Le coup est rude pour Symbio. Deux semaines après l’annonce, sans préavis, de Stellantis de stopper ses programmes de véhicules utilitaires à hydrogène, le fabricant de piles à combustible installé à Saint-Fons au sud de Lyon encaisse le choc. Son nouveau CEO, Jean-Baptiste Lucas, arrivé aux commandes le 10 juillet, dénonce " un revirement stratégique soudain " et appelle à une " mobilisation totale " pour préserver les 640 emplois et garantir la survie d’une filière hydrogène française aujourd’hui " fragilisée ".
L’industriel avait structuré sa montée en puissance autour des besoins du constructeur automobile, notamment à travers le programme Step2, basé sur des systèmes de 40 kW, déjà en cours de montée en cadence dans sa gigafactory SymphonHy, la plus grande d’Europe. Le retrait de Stellantis provoque l’arrêt immédiat de ces projets, avec un risque social majeur. Symbio emploie 590 salariés en France et 50 à l'étranger.
Indemnisation pour rupture de contrat
Symbio demande au groupe automobile d’assumer ses responsabilités contractuelles, y compris par des indemnisations, et cherche des solutions de diversification pour redéployer ses ressources. En ligne de mire : l’accélération de la pile 75 kW pour bus, autocars et data centers, et à horizon 2028, le lancement de systèmes plus puissants pour les poids lourds.

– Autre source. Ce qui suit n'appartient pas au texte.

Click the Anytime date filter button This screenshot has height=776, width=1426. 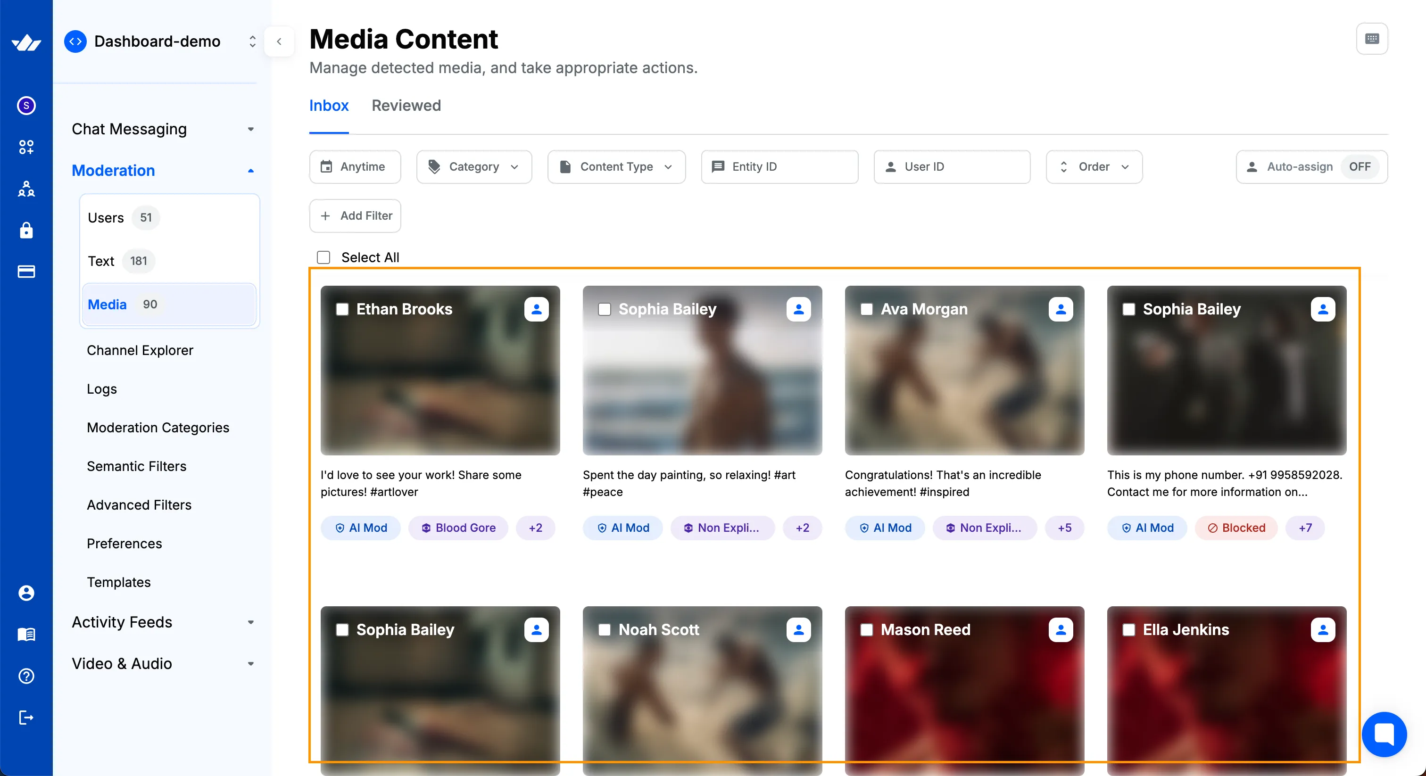coord(355,167)
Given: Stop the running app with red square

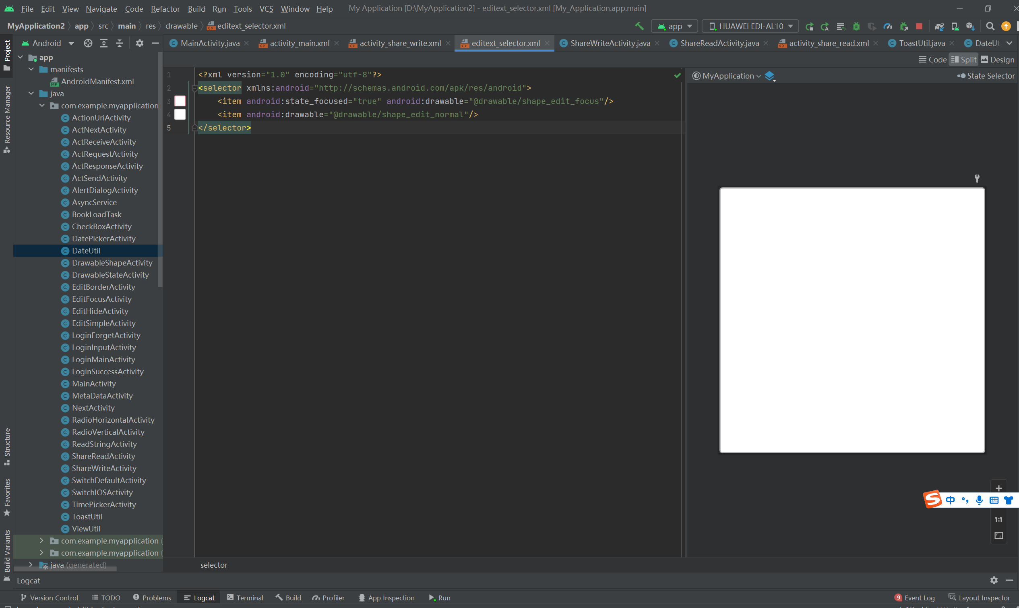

Malgré la tempête, l’entreprise conserve son ambition : faire émerger un champion technologique européen de l’hydrogène." C’est le moment pour nous tous de définir un cap à long terme et de renouer avec notre leadership. Il en va de la souveraineté industrielle européenne ", déclare Jean-Baptiste Lucas pour appuyer sa vision.